I spent years building up my blog and its readership, I've worked really hard to get the people making the comments, and I've spent a hell of a lot of work writing the story that gets people to comment... but I don't get the Google search results, I don't get why anyone would want to part with such an important asset.
Disqus only manages other people's comments. You're the blogger so as far as your comments are concerned you lose neither control or SEO value.
That is unless you were counting other people's comments as yours.
Looking closer, it appears you spent "years" to build up the following 5 items in the NeoSmart files:
Richard Stallman Attacks the Bill & Melinda Gates Foundation (83 comments)
Possible Severe Gmail Security Vulnerability (Updated) (8 comments)
OS X Snow Leopard to Use ULE Scheduler? (8 comments)
Firefox 3 is Still a Memory Hog (86 comments)
Shipping Seven is a Fraud. (36 comments)
A quick glance shows that there is about 4 times as much user-contributed content as the content you wrote and the most discussed posts (presumably the ones you "worked really hard" at) are flamebait, including the recent Stallman item that spilled over into Hacker News.
>You're the blogger so as far as your comments are concerned you lose neither control or SEO value.
This is very different than the current model, so you can understand why people would want to maintain the status quo. As far as SEO goes, Disqus is decidedly worse, even if it is a good idea to allow people to manage their comments.

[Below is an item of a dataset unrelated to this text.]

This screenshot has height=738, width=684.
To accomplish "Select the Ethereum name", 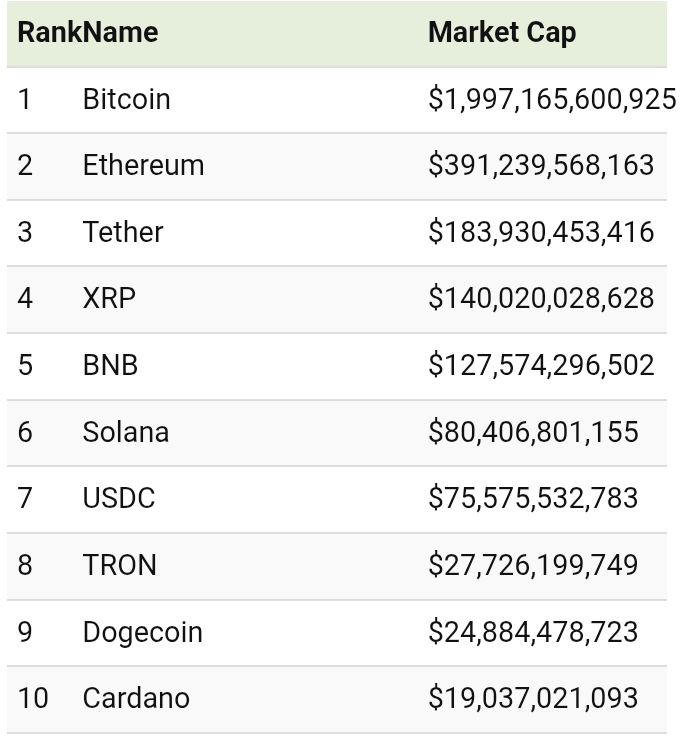I will click(143, 165).
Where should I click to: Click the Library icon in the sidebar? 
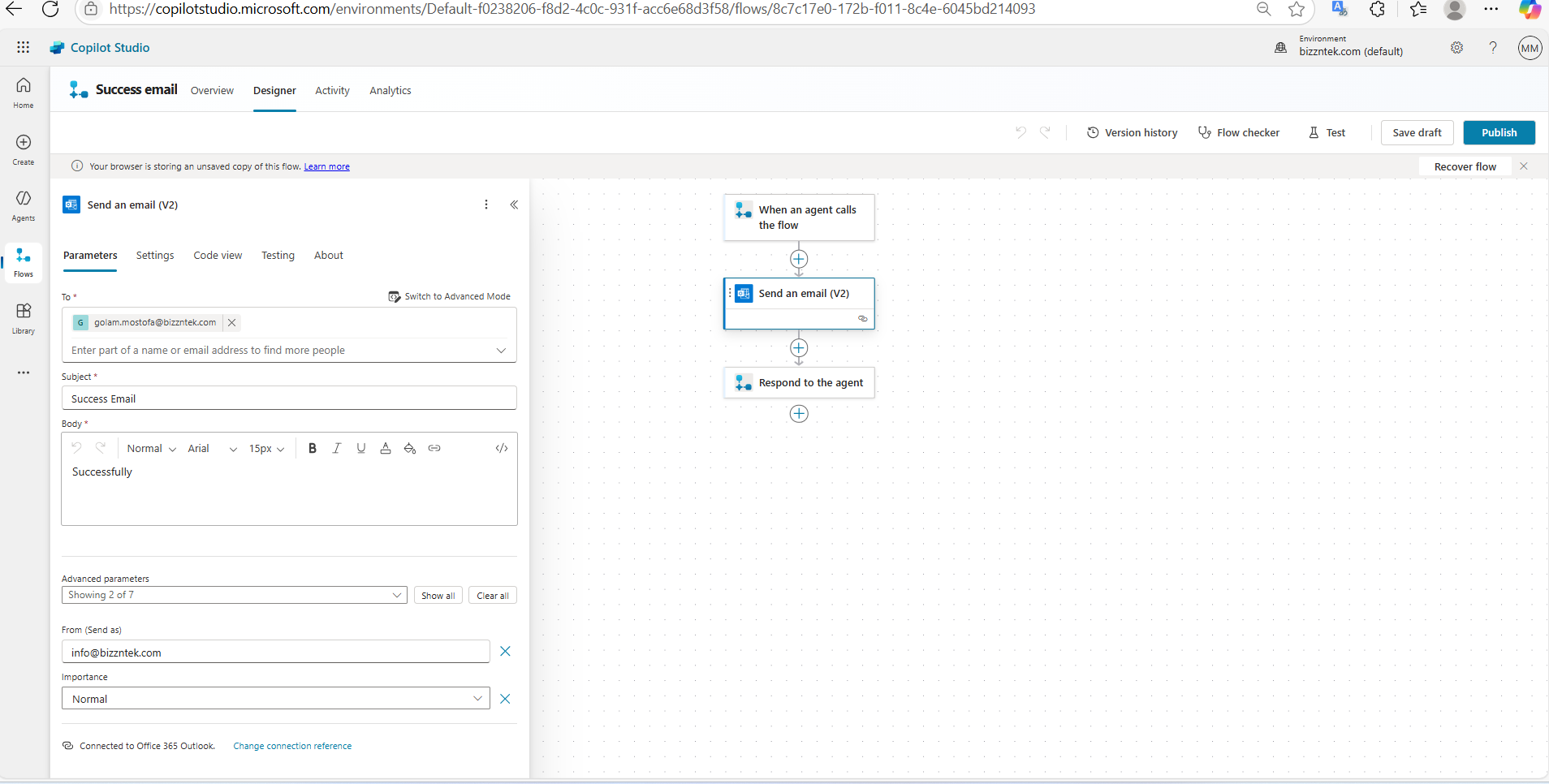pos(23,316)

- my JS is turned off so I can't see Disqus comments
+ keeping JS turned off reduces a lot of Disqus blog comment noise
- Disqus presumably hurts blog comment SEO
+ none of the quality blogs I read care about blog comment SEO (they don't even have ads)
+ Disqus presumably could easily add useful features later, probably faster than individual bloggers would.
- Disqus comments are managed by one organization, with all the inherent problems (availability, security, privacy, ...)
I think I'd be more interested in them if they supported a way of pushing static HTML comment pages to third parties that both the blogger and the commenter could choose.
Disqus is great. I switched blogging software so that I could have out of the box Disqus integration.
I hope they take their competitive advantage (they're just a little bit better than the alternatives) and sustain it.
FriendFeed and others are catching up, but I suspect with their heavy hitting VCs guiding them, they'll stay ahead of the pack.
I particularly like their open attitude about downtime and service quality. When they screw up, they post about it on their blog, apologize, and explain how they're getting better. This appears to be one item in the recipe for success.
I spent years building up my blog and its readership, I've worked really hard to get the people making the comments, and I've spent a hell of a lot of work writing the story that gets people to comment... but I don't get the Google search results, I don't get why anyone would want to part with such an important asset.
IMHO, with Disqus, the blog author always loses.